Task to complete
Keeping pictures out of the copy, restate each record word for word.

----------

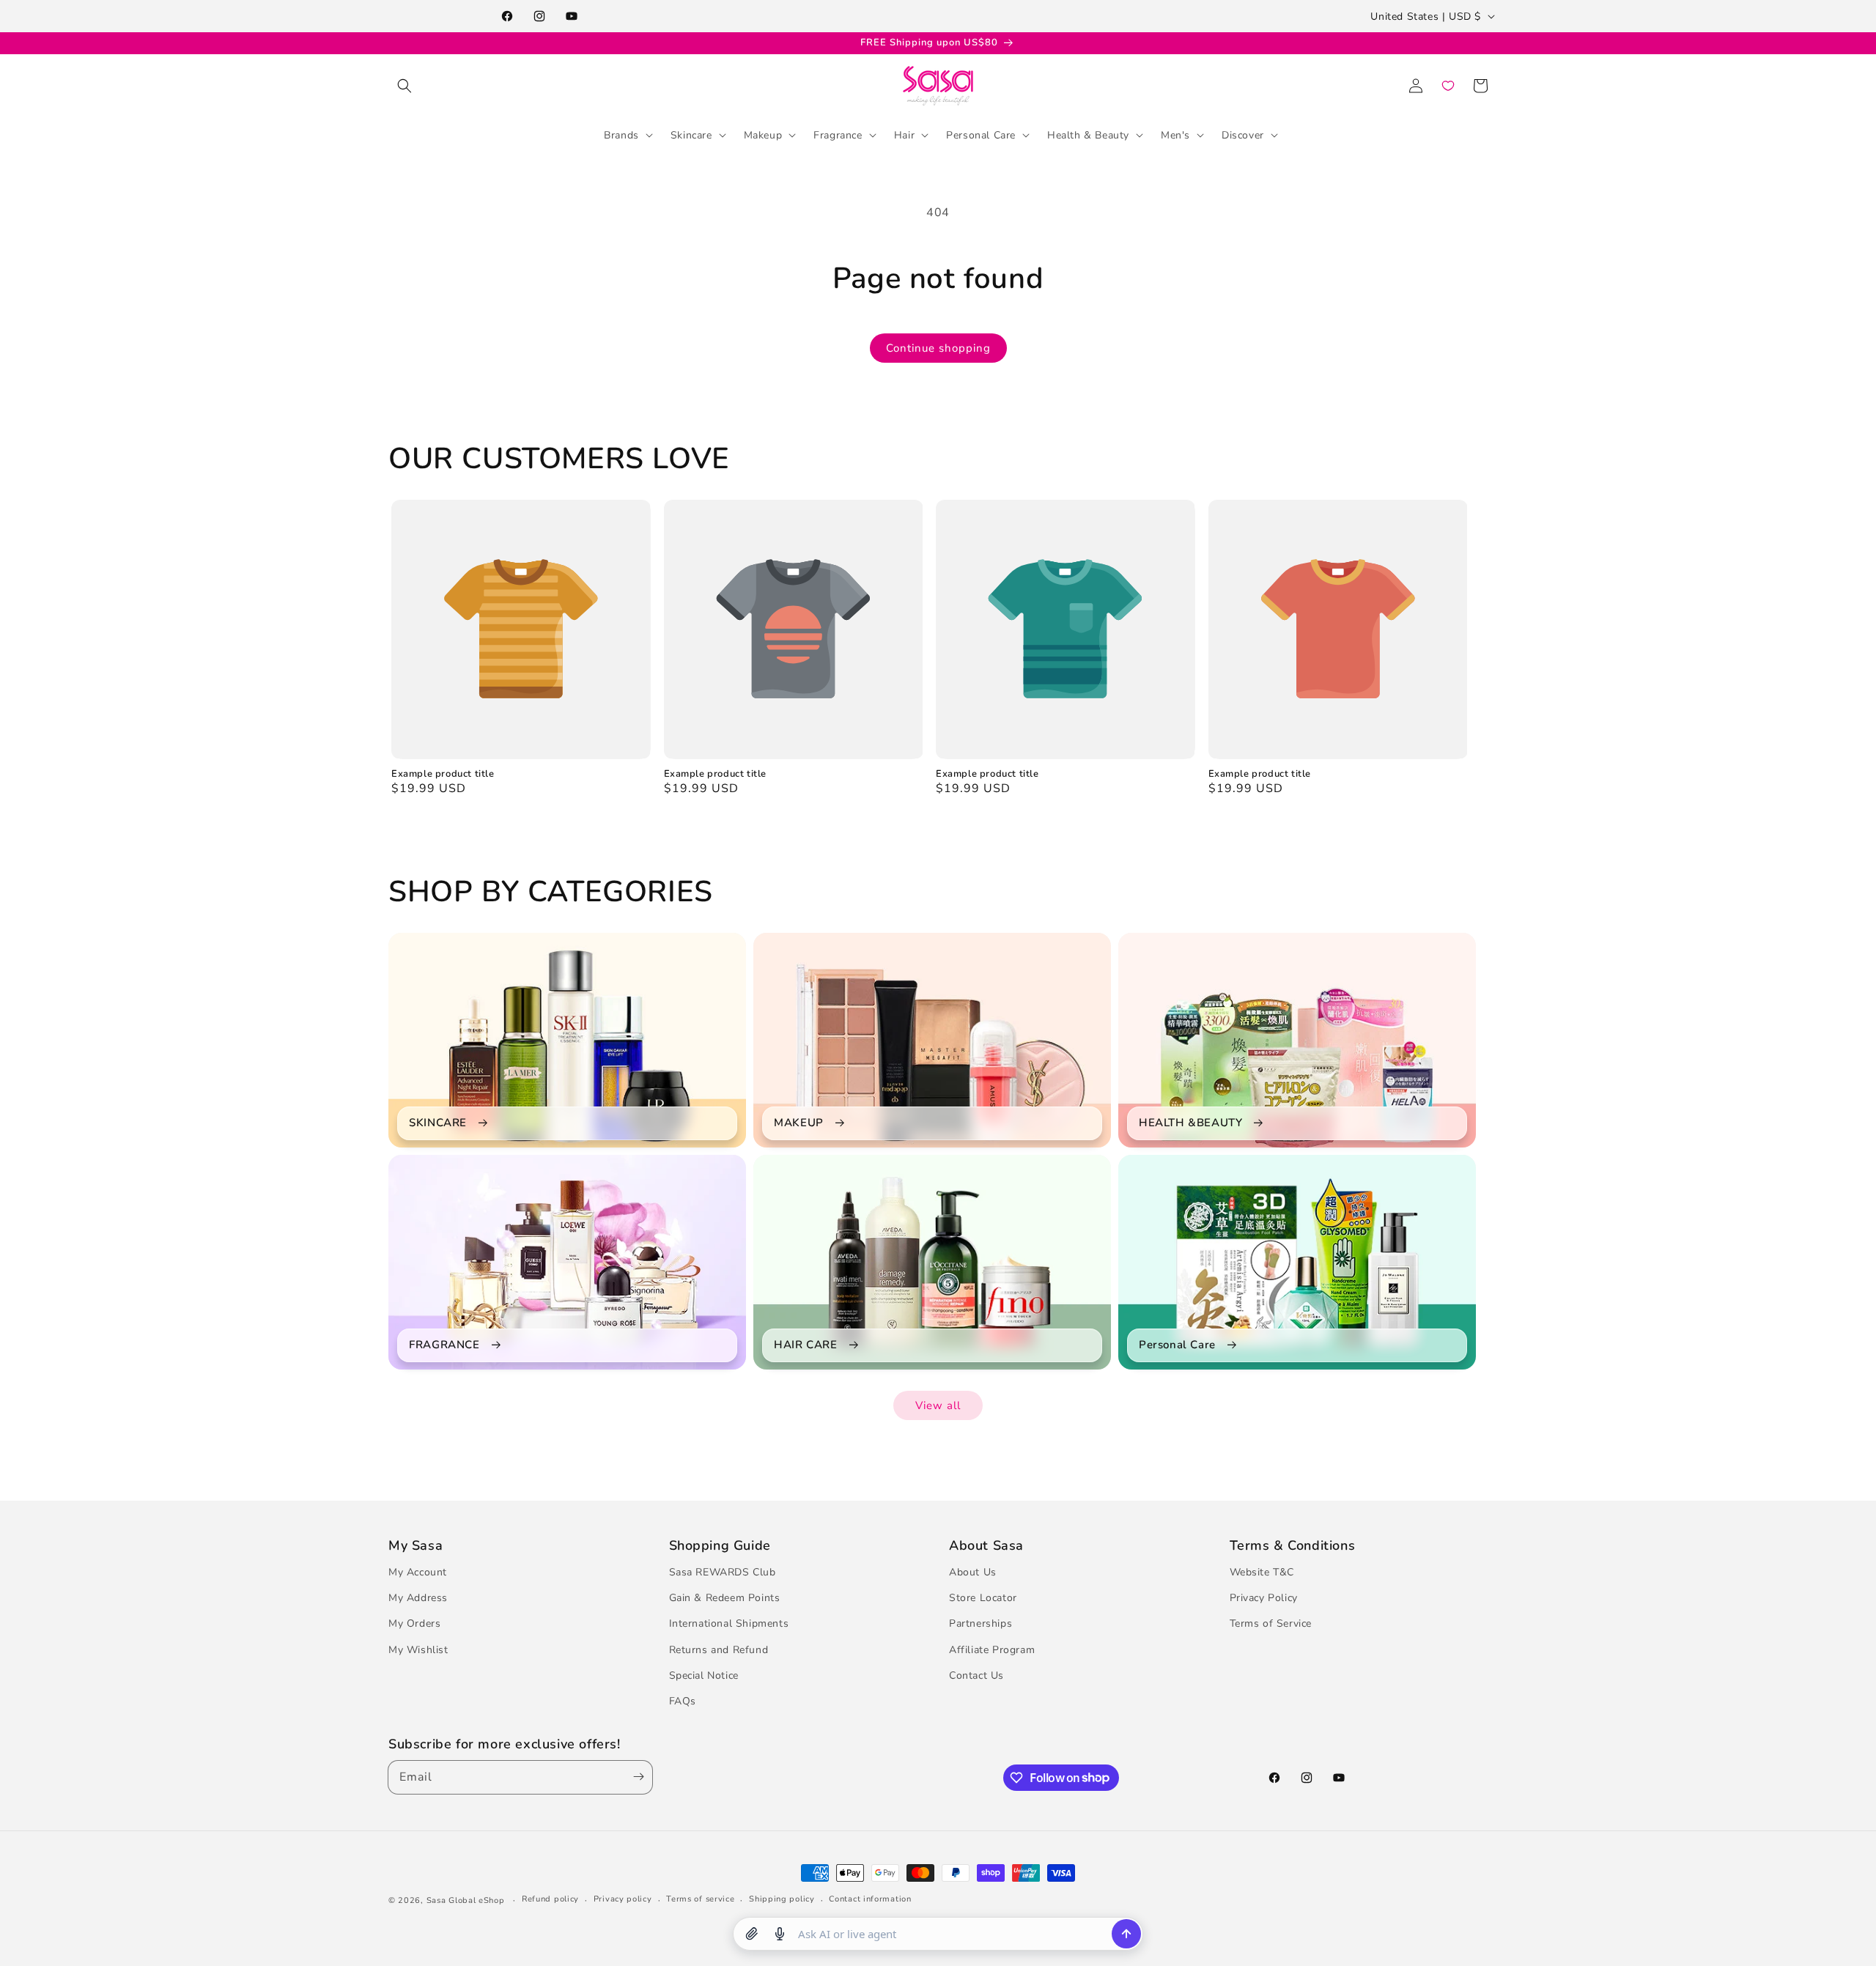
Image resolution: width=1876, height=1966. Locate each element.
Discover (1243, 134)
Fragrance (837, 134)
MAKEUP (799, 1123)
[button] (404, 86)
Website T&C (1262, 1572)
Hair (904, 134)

----------

Solution to the problem
Image resolution: width=1876, height=1966. Locate each element.
Discover (1243, 134)
Fragrance (837, 134)
MAKEUP (799, 1123)
[button] (404, 86)
Website T&C (1262, 1572)
Hair (904, 134)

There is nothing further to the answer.